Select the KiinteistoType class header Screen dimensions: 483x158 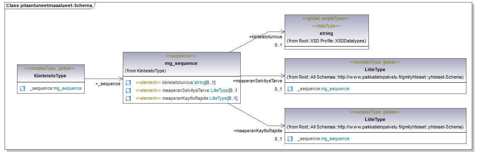[x=51, y=72]
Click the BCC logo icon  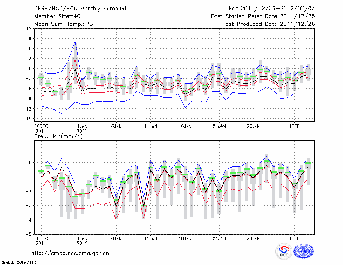pyautogui.click(x=284, y=251)
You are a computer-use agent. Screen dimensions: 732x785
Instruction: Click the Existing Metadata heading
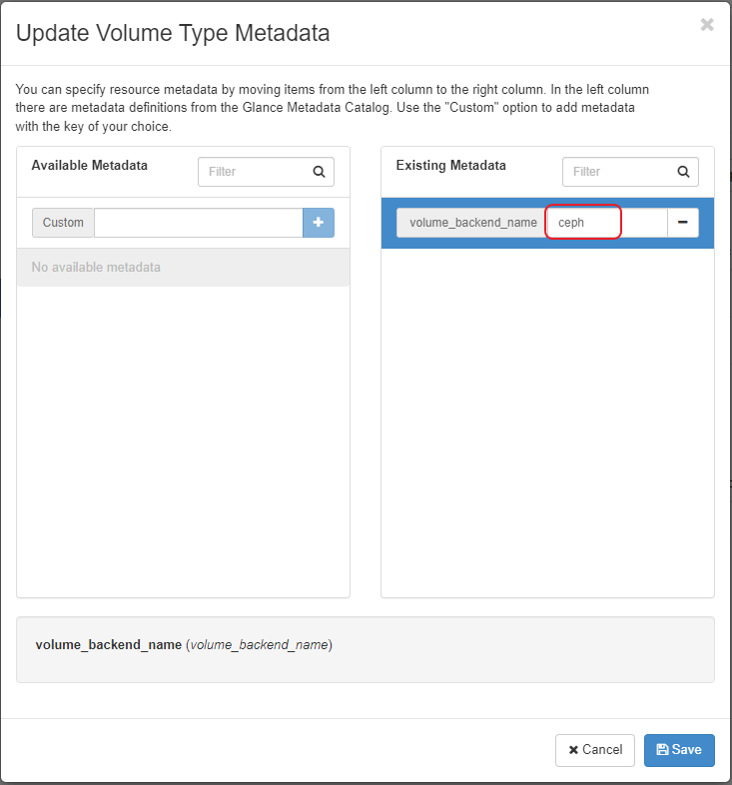tap(451, 166)
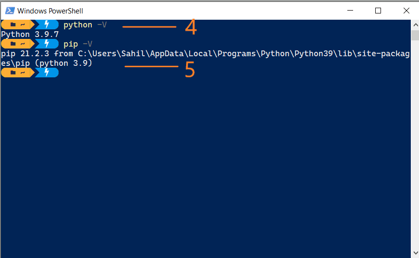Image resolution: width=419 pixels, height=258 pixels.
Task: Click the PowerShell icon in the title bar
Action: pos(9,11)
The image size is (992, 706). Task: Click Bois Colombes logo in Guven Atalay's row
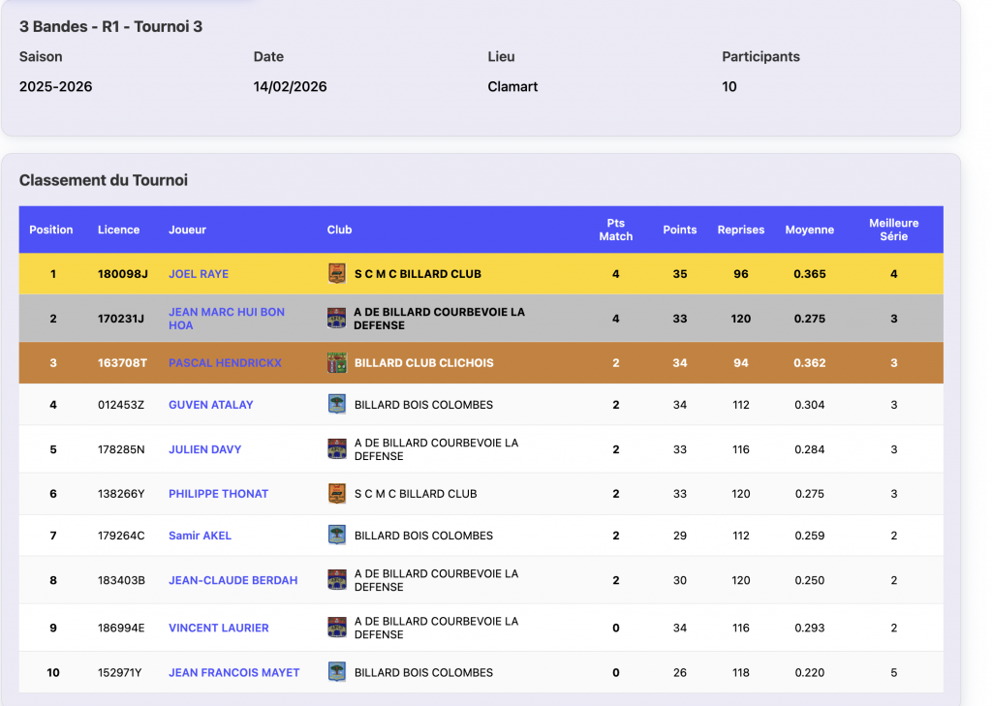click(337, 405)
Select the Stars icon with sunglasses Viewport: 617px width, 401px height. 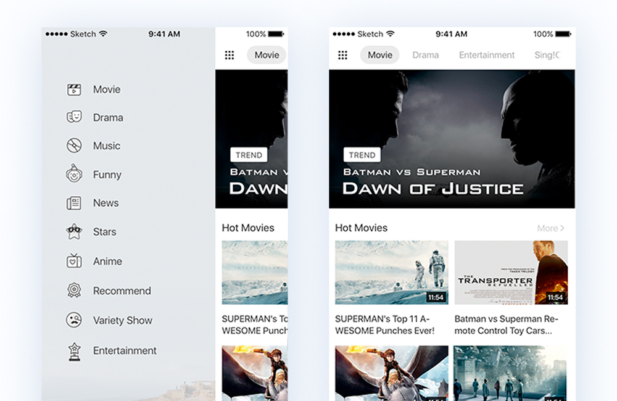coord(74,232)
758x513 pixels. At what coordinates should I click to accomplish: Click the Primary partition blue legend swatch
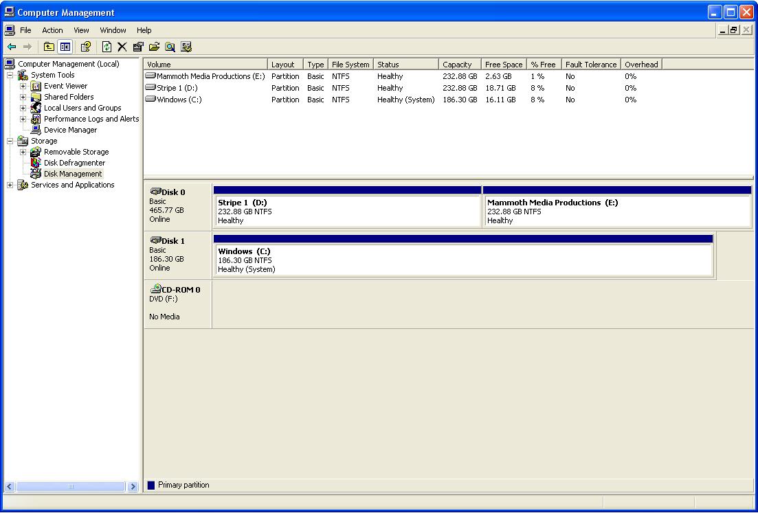point(151,486)
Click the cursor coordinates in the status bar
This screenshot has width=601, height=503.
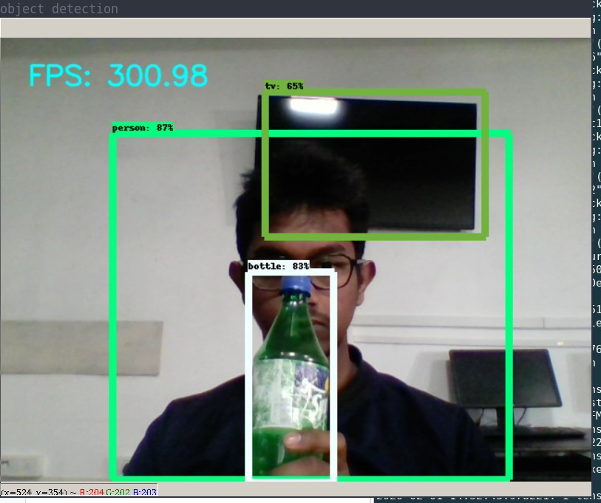(34, 491)
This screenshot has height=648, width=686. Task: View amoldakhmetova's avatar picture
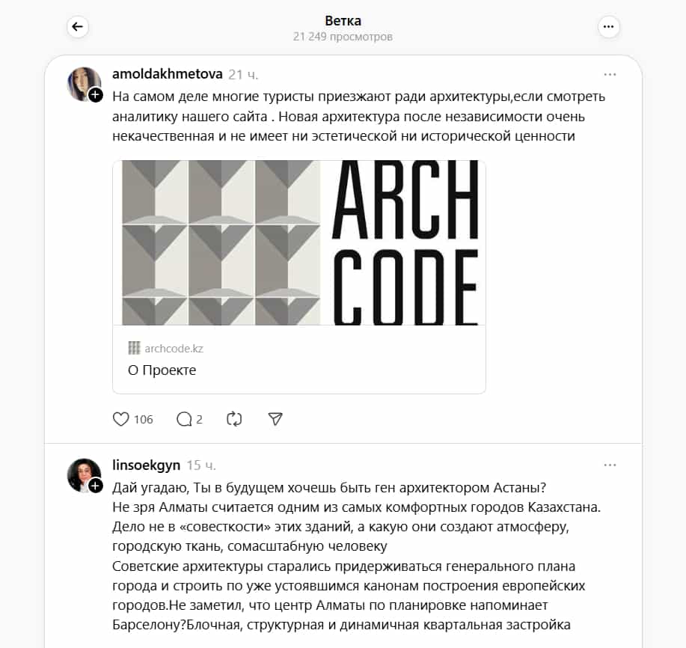(x=83, y=84)
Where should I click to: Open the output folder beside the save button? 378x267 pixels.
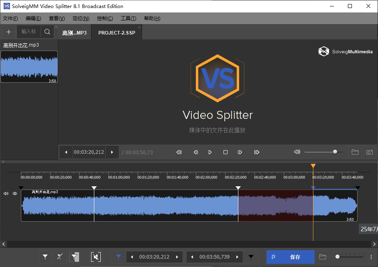point(322,257)
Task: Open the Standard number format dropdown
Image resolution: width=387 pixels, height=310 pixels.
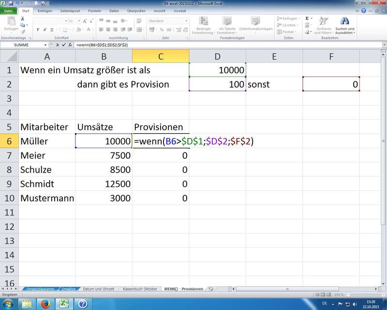Action: 186,21
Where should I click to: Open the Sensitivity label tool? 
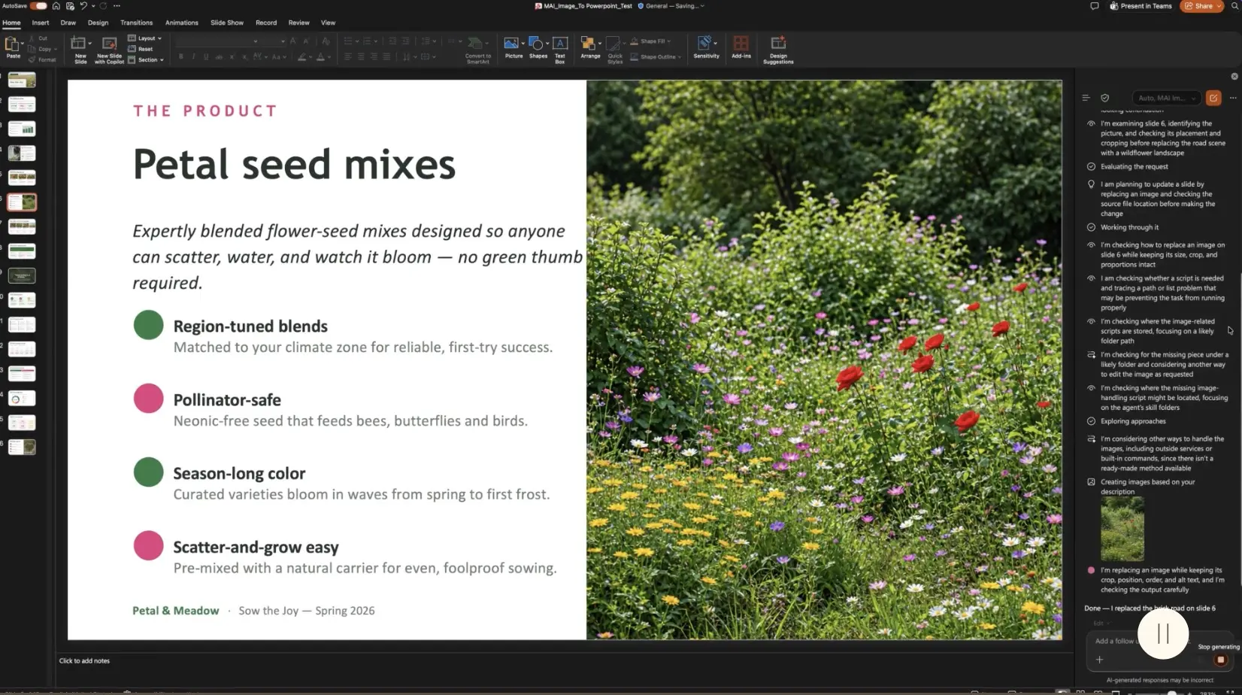point(706,47)
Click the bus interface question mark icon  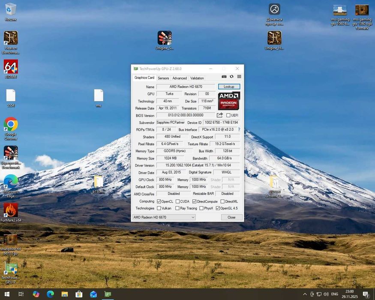(239, 129)
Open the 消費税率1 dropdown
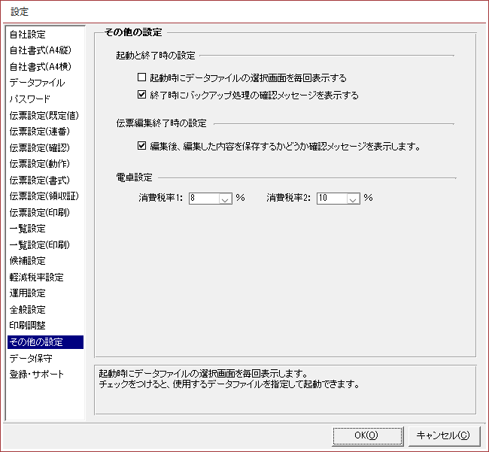 (225, 199)
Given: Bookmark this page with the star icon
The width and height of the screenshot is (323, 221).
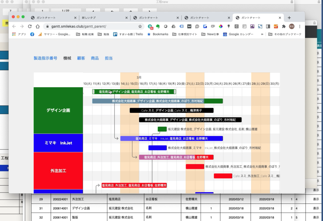Looking at the screenshot, I should click(x=140, y=27).
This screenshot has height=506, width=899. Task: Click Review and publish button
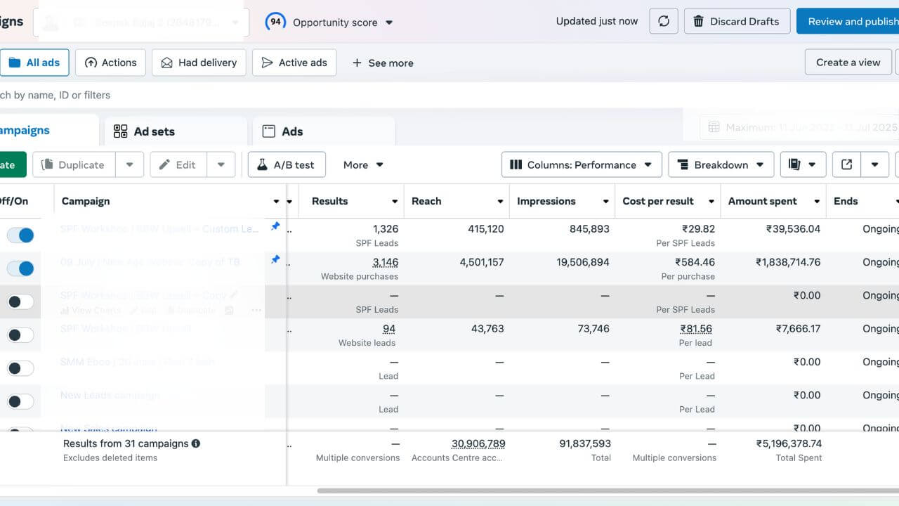point(850,22)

==================================================

### Requirement
Omit the pictures and please write out exactly the lines between the one containing "The width and" and the last line of the entries, both included.

### Answer space
The width and height of the screenshot is (323, 221).
Looking at the screenshot, I should click(x=140, y=27).
This screenshot has height=506, width=899. Task: Click Review and publish button
point(850,22)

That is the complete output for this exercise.